Shares of memory chip maker Seagate slipped more than 8% Monday, leading a group-wide sell-off after comments from CEO Dave Mosley raised concerns that it won’t be able to meet the soaring demand fueled by the artificial intelligence buildout.
Mosley was asked at a JPMorgan conference on Monday what it would take to add unit or floor capacity to produce more chips in Seagate’s factories.
“If we took the teams off and started building new factories or bringing up new machines, that would just take too long. You would end up with more capacity, but then you’d slow the rate of growth on that technology,” Mosely said.
Micron shares were down 5%, with both SanDisk and Western Digital Corporation trading roughly 7% lower.
Stock chart comparing the prices for Seagate, Micron, Western Digital and SanDisk over a five-day period.
Memory chip stocks have soared in recent months as a flood of AI investing has sent demand soaring, with the chips a key part of the AI buildout in data centers.
Chip production cycles stretch over many quarters for a single unit, and investors are increasingly wary of how long the leading memory makers can capture demand. CME Group is launching a new futures market for semiconductors, allowing more traders to lock in prices and hedge against the rising prices of computing power.

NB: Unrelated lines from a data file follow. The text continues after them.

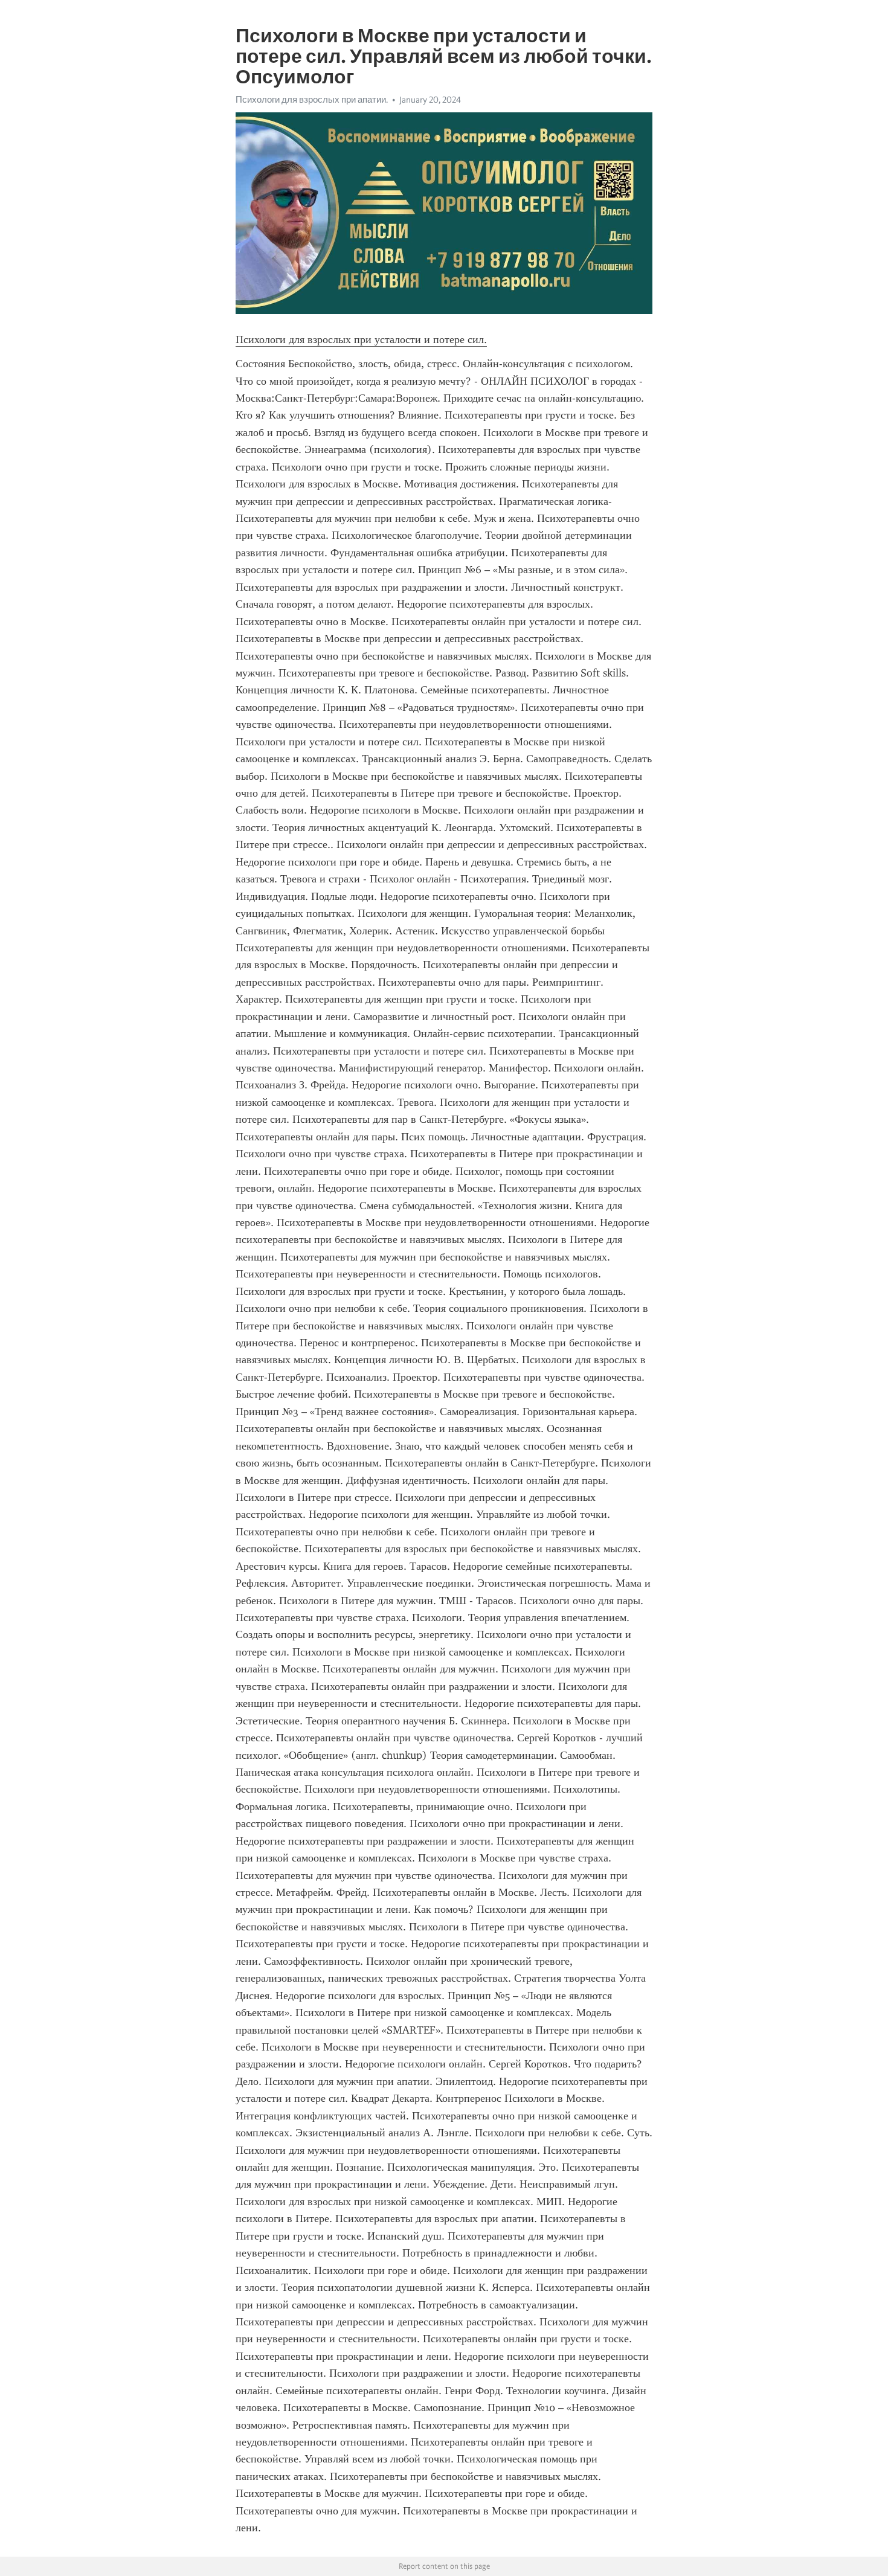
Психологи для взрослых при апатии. (312, 99)
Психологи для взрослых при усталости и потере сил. (361, 339)
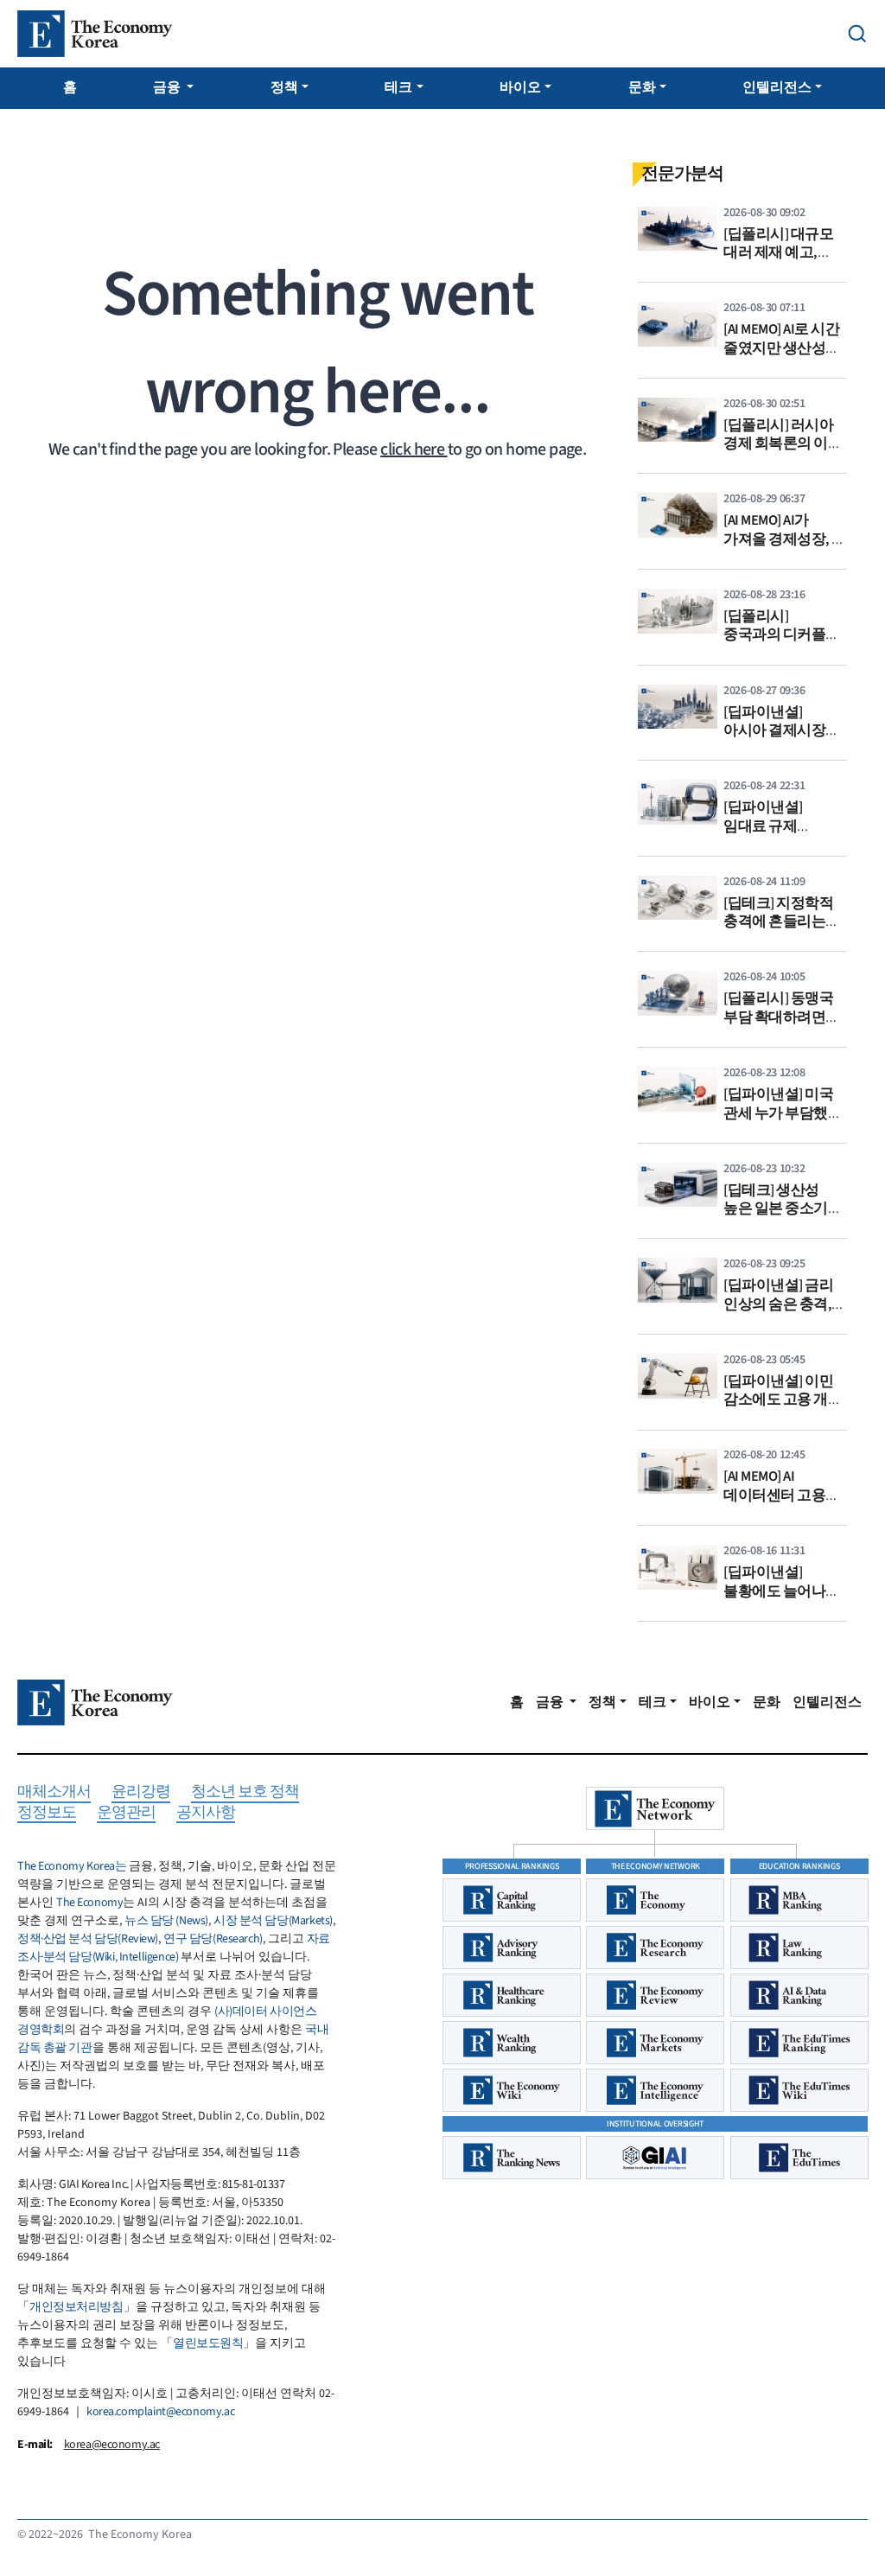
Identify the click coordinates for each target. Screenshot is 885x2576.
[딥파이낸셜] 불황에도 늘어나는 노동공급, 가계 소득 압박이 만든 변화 (784, 1600)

At Monday’s conference, Mosely also addressed the “very long lead times” and maintaining predictability with its clients.
“We know what’s coming out a year from now,” he said. “And we’ve basically gone to the customers and said, ‘Look, if you want to plan this really well, which it should be for your data centers, we know what’s coming out. You can buy this stuff up to a certain period.’ And so we want to keep that four or five quarters of visibility very, very solid for what’s being built. But the demand is significantly higher than that.”